Problem is I think a lot of people who play more rushdown-oriented characters think that 50-50 is the TOTALITY of the game, and Aquaman is overrated because he doesn't have anything nasty in that department.
And let's be clear, crazy 50-50s ARE a big part of this game, helps make it exciting...but they're not the WHOLE story. Every time you get that 50-50 to begin with, it's because you made a good decision at NEUTRAL first. You got that hit into the combo that sets up your 50-50 because you took a calculated risk at neutral (which may have been very large or very small) and it paid off. Aquaman, of course, has a great neutral game. He may not get the greatest offensive momentum off his reads, but he has an almost unparalleled ability to KEEP the game at neutral where he's usually even or better. That ability even extends to many combos that he's stuck in. Basically the only characters in this game that give AM trouble don't give him trouble because they block well, but because they have great setups AND they give him trouble at neutral. (See: Killer Frost. Frost has (or at least had, when I last played before MMH/Zatanna) a lot of Water-of-Life-resistant resets, but those were all backed up by the threat she posed at neutral to him. Slide was hard for Aquaman to bait and punish and FTD was off the table except as a MAJOR whiff punish because her tracking move was way faster.)

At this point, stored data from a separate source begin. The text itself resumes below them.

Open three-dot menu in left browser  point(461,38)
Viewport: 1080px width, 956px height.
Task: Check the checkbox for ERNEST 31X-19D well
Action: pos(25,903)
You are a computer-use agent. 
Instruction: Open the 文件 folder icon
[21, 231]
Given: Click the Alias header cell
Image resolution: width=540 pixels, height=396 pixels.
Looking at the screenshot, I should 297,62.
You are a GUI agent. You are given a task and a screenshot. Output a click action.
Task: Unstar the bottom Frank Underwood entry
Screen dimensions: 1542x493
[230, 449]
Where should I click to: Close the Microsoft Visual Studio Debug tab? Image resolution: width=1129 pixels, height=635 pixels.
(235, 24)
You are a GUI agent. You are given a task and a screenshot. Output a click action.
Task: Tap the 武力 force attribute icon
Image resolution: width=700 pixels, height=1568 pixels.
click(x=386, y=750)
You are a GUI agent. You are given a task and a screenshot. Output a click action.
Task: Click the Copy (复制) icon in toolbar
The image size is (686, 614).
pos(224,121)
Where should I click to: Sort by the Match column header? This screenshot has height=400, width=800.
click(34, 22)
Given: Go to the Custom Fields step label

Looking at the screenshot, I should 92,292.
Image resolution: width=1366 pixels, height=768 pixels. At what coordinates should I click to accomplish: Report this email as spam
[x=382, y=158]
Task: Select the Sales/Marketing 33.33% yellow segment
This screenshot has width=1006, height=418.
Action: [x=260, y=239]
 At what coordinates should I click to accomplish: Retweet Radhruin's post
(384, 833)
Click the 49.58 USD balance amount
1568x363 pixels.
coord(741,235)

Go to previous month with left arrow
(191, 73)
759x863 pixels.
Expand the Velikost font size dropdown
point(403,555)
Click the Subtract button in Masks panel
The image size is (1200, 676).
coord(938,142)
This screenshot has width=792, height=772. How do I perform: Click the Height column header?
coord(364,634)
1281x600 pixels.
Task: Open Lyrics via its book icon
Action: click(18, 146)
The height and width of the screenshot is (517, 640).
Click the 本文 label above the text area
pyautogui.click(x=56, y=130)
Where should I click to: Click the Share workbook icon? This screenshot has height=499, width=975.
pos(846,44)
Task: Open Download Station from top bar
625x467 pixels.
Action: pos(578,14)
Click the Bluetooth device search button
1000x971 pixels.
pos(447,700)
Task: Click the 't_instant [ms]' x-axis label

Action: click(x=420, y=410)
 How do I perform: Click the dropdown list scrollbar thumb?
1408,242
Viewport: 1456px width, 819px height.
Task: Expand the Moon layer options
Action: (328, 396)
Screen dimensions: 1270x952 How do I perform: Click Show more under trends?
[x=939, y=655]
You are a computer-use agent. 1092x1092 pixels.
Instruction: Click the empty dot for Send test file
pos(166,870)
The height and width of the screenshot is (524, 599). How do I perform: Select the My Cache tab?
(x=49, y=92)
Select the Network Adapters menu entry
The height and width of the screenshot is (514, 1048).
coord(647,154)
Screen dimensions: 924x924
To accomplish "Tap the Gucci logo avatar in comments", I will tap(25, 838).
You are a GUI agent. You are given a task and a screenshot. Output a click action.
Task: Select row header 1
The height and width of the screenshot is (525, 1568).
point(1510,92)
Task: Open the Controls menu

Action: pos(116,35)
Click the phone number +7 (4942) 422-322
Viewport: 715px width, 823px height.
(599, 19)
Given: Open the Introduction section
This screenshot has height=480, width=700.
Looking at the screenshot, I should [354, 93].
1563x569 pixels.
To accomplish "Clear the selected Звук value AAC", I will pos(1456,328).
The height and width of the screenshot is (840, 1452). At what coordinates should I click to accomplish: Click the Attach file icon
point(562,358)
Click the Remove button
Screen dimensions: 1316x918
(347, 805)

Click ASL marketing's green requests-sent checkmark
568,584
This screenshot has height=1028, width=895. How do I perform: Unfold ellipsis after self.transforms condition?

So if you see things purely in terms of paper stats ("oh his overheads/crossups are all seeable, oh he has no standing resets with massive +frames, what's he gonna do, f1 and throw me?"), yeah he kinda sucks from that perspective. But if you think more in terms of player matchups, where people make errors that Aquaman can capitalize on, he's got a lot to work with. I wouldn't call his strength "overwhelming" so much as "extremely well grounded", which I think is a valid approach for HIM in this game, if not for many other characters.
I guess the key to getting down with Aquaman is having a good sense of when you need to play reactively (whiff punish, anti-air, let the other guy move first and WAIT for a mistake) and when you need to FORCE an error by pushing people around a little (f1, b12~DF1 MB, tick throws, the occasional silly Water Shield string). You gotta kinda get down with the idea that advantage in a match is more than just your frame advantage on hit/block or having their face in the dirt. Some people I guess just have more imagination for how to do that with a minimalist character like Aquaman.
In the abstract of theory fighter, everyone blocks/techs/doesn't hit unwise buttons in unsafe situations, and Aquaman sucks. In reality, everybody fucks up or can somehow be MADE to fuck up, and Aquaman has both the punishment and mixup-breaker tools to clean up on those fuckups. Probability is usually on his side. He IS a player's character. An Aquaman player's character, anyway...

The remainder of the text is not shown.